Title: Concurrent Multi-crawl System in Yioop!

Frank Chan (uchanf00@gmail.com)

Advisor: Dr. Chris Pollett

Description:

Yioop is a GPLv3, open source, PHP search engine. Yioop can be configured as either a general purpose search engine for the entire web or provide search results for a set of urls or domains.

With current Yioop functionality, a name server is able to do single batch crawls of the web at one time. We will look to add a multi-batch scheduling system so that more than 1 crawl can be started at a given time. Being able to have multiple crawls running concurrently gives Yioop the ability to crawl different subsets of the web asynchronously.

Schedule:

Week 1: Feb.4-10Read Zaharia2009, start work on Deliverable #1, write the test plan
Week 2: Feb.11-17code Deliverable #1, start test plan
Week 3: Feb.18-24Complete Deliverable #1
Week 4: Feb.25-Mar.3Read Chen2010, start work on Deliverable #2, start testplan
Week 5: Mar.4-10work on Deliverable #2, should start to be able to explain how the crawl system works
Week 6: Mar.11-17Complete Deliverable #2
Week 7: Mar.18-24Research additional information (if needed), read Phan2010
Week 8: Mar.25-31Formulate how the system will work
Week 9: Apr.1-Apr.7Start the system design: create the interfaces needed
Week 10: Apr.8-14Work on system design: diagram what classes need refactoring
Week 11: Apr.15-21Test Deliverable #3 for regression.
Week 12: Apr.22-28Complete Deliverable #3. Start Deliverable #4.
Week 13: Apr.29-May.5Complete test plan for Deliverable #4
Week 14: May.6-12Complete proposal for CS298
Week 15: May.13-19Complete Deliverable #4

Deliverables:

The full project will be done when CS298 is completed.
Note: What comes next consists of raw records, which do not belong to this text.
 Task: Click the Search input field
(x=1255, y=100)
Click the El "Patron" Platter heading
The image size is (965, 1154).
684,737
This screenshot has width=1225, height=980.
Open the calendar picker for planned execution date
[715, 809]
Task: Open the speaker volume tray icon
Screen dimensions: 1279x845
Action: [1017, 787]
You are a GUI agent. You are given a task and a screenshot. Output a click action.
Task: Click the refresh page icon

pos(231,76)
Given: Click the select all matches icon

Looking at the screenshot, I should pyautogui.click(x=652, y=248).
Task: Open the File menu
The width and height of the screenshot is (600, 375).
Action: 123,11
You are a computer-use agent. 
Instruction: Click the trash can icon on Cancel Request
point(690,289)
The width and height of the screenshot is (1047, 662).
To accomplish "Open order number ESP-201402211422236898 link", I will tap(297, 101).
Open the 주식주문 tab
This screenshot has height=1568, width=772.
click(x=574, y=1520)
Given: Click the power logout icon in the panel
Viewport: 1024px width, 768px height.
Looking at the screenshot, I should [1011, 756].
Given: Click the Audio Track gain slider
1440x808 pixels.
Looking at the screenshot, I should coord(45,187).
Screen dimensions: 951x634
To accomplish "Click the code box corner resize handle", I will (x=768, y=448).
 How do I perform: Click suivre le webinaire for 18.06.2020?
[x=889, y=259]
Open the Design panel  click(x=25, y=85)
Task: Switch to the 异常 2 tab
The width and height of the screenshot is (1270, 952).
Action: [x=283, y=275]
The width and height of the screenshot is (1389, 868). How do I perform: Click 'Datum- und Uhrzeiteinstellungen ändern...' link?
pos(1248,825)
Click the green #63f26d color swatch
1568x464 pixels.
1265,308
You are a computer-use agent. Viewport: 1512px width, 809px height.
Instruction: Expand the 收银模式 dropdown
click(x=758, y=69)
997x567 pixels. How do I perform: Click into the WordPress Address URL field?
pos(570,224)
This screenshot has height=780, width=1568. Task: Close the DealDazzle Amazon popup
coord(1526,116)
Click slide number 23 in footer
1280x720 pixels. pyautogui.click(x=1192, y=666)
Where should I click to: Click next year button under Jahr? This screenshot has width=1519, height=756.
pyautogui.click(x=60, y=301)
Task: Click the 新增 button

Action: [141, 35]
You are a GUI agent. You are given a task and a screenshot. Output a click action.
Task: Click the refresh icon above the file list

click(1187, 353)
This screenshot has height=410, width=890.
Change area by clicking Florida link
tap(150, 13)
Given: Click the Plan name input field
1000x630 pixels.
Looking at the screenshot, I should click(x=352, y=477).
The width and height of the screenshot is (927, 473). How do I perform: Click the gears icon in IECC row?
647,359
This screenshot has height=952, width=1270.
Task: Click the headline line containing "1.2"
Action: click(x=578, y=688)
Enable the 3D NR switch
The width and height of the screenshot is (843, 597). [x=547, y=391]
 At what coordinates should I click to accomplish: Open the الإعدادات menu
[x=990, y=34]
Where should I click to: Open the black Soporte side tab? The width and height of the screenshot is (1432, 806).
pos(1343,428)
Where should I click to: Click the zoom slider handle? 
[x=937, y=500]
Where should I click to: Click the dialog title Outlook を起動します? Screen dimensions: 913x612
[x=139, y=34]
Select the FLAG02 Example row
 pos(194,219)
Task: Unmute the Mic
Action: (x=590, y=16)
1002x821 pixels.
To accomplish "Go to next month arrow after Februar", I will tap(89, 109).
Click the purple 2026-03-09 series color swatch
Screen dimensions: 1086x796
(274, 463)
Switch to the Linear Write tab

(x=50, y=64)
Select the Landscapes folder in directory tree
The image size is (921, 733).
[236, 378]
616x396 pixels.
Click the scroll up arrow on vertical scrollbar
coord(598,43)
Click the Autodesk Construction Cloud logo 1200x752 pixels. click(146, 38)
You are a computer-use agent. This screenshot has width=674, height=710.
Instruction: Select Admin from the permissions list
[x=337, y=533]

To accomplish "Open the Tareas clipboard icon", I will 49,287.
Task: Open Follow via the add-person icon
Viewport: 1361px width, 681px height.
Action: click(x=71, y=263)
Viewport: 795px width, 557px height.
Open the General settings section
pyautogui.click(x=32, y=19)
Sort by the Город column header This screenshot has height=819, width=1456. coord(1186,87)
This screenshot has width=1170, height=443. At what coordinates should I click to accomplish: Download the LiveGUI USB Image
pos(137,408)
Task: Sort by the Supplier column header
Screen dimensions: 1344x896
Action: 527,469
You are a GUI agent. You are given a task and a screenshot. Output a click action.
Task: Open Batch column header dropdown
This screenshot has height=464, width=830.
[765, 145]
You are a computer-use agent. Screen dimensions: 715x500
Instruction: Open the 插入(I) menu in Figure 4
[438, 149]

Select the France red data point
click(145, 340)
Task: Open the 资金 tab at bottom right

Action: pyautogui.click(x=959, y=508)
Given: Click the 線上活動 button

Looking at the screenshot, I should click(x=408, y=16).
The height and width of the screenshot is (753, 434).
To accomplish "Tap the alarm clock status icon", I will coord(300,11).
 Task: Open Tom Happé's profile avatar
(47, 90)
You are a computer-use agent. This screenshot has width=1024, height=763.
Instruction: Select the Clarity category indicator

The following will be done by the end of CS297:

1. Display list of more than 1 job crawl

2. Create the GUI panels to work with multiple crawls

3. Research on scheduling technique to work with should be complete, write the action plan

4. Refactor structures of the crawl jobs to work with the scheduling technique

References:

[Zaharia2009] Job Scheduling for Multi-user Mapreduce Clusters. Zaharia, M., Borthakur, D., Sarma, J., Elmeleegy, K., Schenker, S., Stoica. Technical Report EECS-2009-55, UC Berkeley Technical Report. (2009)

[Chen2010] Samr: A self-adaptive mapreduce scheduling algorithm in heterogeneous environment IEEE 2010

[Phan2010] Real-time mapreduce scheduling. Phan, L. T., Zhang, Z., Loo, B. T., & Lee, I. University of Pennsylvania. 2010.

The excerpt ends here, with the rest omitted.